[Items listed in a dataset]

=== Begin Enclosure ===

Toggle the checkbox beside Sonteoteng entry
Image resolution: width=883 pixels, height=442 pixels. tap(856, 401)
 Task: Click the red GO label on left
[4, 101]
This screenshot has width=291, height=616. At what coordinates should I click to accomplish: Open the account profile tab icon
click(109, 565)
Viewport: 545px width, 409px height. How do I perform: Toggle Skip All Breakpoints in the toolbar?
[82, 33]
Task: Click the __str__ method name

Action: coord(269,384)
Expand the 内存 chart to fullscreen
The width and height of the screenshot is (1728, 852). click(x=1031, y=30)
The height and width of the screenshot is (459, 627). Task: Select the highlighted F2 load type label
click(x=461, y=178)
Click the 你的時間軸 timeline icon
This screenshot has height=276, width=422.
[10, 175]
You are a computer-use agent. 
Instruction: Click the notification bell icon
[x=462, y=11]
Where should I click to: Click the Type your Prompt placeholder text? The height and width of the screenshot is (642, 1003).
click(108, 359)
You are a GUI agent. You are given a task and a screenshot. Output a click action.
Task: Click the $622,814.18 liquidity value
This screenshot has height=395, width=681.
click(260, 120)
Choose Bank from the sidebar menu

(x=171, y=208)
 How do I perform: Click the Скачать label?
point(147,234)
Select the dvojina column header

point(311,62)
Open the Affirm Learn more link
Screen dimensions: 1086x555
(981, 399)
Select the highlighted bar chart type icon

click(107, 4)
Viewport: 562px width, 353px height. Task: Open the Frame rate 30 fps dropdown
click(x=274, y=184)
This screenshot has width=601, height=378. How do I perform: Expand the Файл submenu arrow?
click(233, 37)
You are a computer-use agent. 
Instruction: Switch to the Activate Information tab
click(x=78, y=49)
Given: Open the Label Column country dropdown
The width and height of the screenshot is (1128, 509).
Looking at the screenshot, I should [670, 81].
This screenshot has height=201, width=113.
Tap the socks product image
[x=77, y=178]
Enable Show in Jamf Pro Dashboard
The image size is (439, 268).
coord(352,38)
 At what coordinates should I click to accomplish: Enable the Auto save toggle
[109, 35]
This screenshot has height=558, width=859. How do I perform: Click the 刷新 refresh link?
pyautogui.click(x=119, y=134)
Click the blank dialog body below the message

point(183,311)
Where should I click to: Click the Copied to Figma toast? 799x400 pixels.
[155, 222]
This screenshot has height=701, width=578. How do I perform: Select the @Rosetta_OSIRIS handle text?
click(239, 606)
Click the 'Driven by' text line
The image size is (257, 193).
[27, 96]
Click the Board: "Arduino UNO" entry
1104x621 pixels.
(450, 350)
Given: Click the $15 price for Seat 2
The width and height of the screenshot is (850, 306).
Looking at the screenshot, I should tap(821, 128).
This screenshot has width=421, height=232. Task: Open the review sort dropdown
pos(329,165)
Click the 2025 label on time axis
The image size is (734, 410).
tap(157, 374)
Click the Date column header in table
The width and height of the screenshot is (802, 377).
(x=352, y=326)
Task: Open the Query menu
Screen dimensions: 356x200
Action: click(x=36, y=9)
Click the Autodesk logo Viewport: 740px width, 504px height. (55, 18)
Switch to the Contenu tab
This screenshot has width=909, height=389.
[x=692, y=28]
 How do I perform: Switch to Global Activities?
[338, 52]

=== End Enclosure ===

• Work instructions: Copy down the whole of the data above, matching it exactly.

• Answer to this exercise:
Toggle the checkbox beside Sonteoteng entry
Image resolution: width=883 pixels, height=442 pixels. tap(856, 401)
 Task: Click the red GO label on left
[4, 101]
This screenshot has width=291, height=616. At what coordinates should I click to accomplish: Open the account profile tab icon
click(109, 565)
Viewport: 545px width, 409px height. How do I perform: Toggle Skip All Breakpoints in the toolbar?
[82, 33]
Task: Click the __str__ method name

Action: coord(269,384)
Expand the 内存 chart to fullscreen
The width and height of the screenshot is (1728, 852). click(x=1031, y=30)
The height and width of the screenshot is (459, 627). Task: Select the highlighted F2 load type label
click(x=461, y=178)
Click the 你的時間軸 timeline icon
This screenshot has height=276, width=422.
[10, 175]
You are a computer-use agent. 
Instruction: Click the notification bell icon
[x=462, y=11]
Where should I click to: Click the Type your Prompt placeholder text? The height and width of the screenshot is (642, 1003).
click(108, 359)
You are a GUI agent. You are given a task and a screenshot. Output a click action.
Task: Click the $622,814.18 liquidity value
This screenshot has height=395, width=681.
click(260, 120)
Choose Bank from the sidebar menu

(x=171, y=208)
 How do I perform: Click the Скачать label?
point(147,234)
Select the dvojina column header

point(311,62)
Open the Affirm Learn more link
Screen dimensions: 1086x555
(981, 399)
Select the highlighted bar chart type icon

click(107, 4)
Viewport: 562px width, 353px height. Task: Open the Frame rate 30 fps dropdown
click(x=274, y=184)
This screenshot has width=601, height=378. How do I perform: Expand the Файл submenu arrow?
click(233, 37)
You are a computer-use agent. 
Instruction: Switch to the Activate Information tab
click(x=78, y=49)
Given: Open the Label Column country dropdown
The width and height of the screenshot is (1128, 509).
Looking at the screenshot, I should [670, 81].
This screenshot has height=201, width=113.
Tap the socks product image
[x=77, y=178]
Enable Show in Jamf Pro Dashboard
The image size is (439, 268).
coord(352,38)
 At what coordinates should I click to accomplish: Enable the Auto save toggle
[109, 35]
This screenshot has height=558, width=859. How do I perform: Click the 刷新 refresh link?
pyautogui.click(x=119, y=134)
Click the blank dialog body below the message

point(183,311)
Where should I click to: Click the Copied to Figma toast? 799x400 pixels.
[155, 222]
This screenshot has height=701, width=578. How do I perform: Select the @Rosetta_OSIRIS handle text?
click(239, 606)
Click the 'Driven by' text line
The image size is (257, 193).
[27, 96]
Click the Board: "Arduino UNO" entry
1104x621 pixels.
(450, 350)
Given: Click the $15 price for Seat 2
The width and height of the screenshot is (850, 306).
Looking at the screenshot, I should tap(821, 128).
This screenshot has width=421, height=232. Task: Open the review sort dropdown
pos(329,165)
Click the 2025 label on time axis
The image size is (734, 410).
tap(157, 374)
Click the Date column header in table
The width and height of the screenshot is (802, 377).
(x=352, y=326)
Task: Open the Query menu
Screen dimensions: 356x200
Action: click(x=36, y=9)
Click the Autodesk logo Viewport: 740px width, 504px height. (55, 18)
Switch to the Contenu tab
This screenshot has width=909, height=389.
[x=692, y=28]
 How do I perform: Switch to Global Activities?
[338, 52]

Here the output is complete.